There are a couple of caveats.
Current crop plants need more than one wavelength to thrive.
If you just feed them one then the plants do not perform as well as they
might as they use the spectrum of light to deduce the crowding of the plant,
as obviously the solar spectrum can't change...


True, I was oversimplifying. Still, my basic point is that with
gas-discharge and solid-state lighting, we have great control over the
spectrum of the light we generate. We can generate light which is more
or less perfectly tuned to what our crops need. Compare this with
sunlight, which is about half unusable (most of it is infrared, which
plants simply don't use).

snip
This beats current solar cells/lights by a factor of several per unit
area.


Yes, I know, I'm not saying that artificial lighting is better than
natural lighting when natural lighting is available. My point is that,
when natural lighting is not available or practical for whatever reason,
you don't give up on the whole idea and conclude that crops can only be
grown on Mars or some such. Instead, you put in artificial lights, and
this is a perfectly reasonable thing to do.


Perhaps.

How much does your garden weigh.
With silver pumps,
And Cabbage Heads,
......

Basically I'm trying to debunk claims I hear bandied about, from Zubrin
and others, that growing crops under artificial light is thoroughly
impractical due to energy requirements.

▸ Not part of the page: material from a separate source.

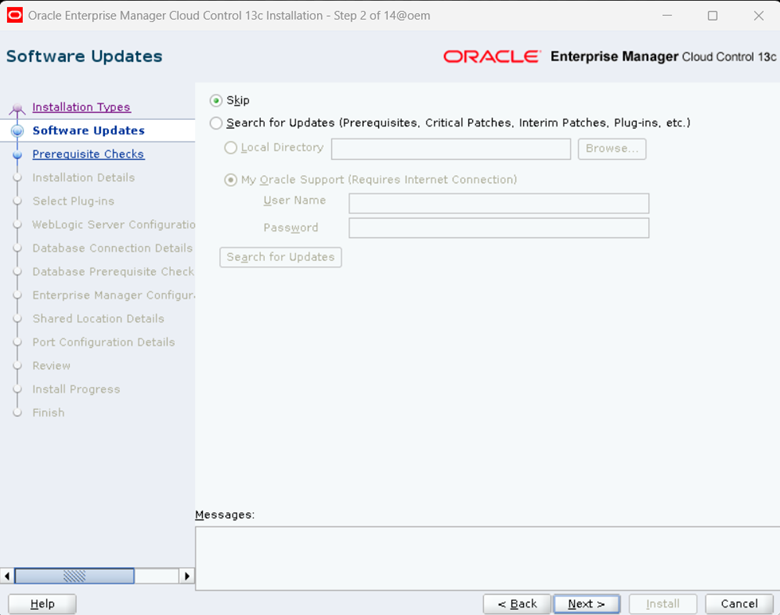This screenshot has height=615, width=780.
Task: Click the left arrow of the sidebar scrollbar
Action: click(7, 576)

I believe that's a


Maybe also mass requirements too.
Solar cells can be quite heavy, as can lights, thermal radiators, hydroponic
systems, growing plants, pressure vessels, even atmospheres.

Considering only dried food, you can get down to under around 1Kg/day.

(recycling most water into water and O2, using metabolic water to makeup
losses)

A garden at the very least means that you need (over stuff yuu wouldn't
need) lights (meaning either extra solar panels, or mirrors) extra volume
so a larger pressure vessel, segmented enviromental system (plants and
humans don't want quite the same things), thermal radiators, ...

I don't think it's a clear win until you'r into 5 year missions.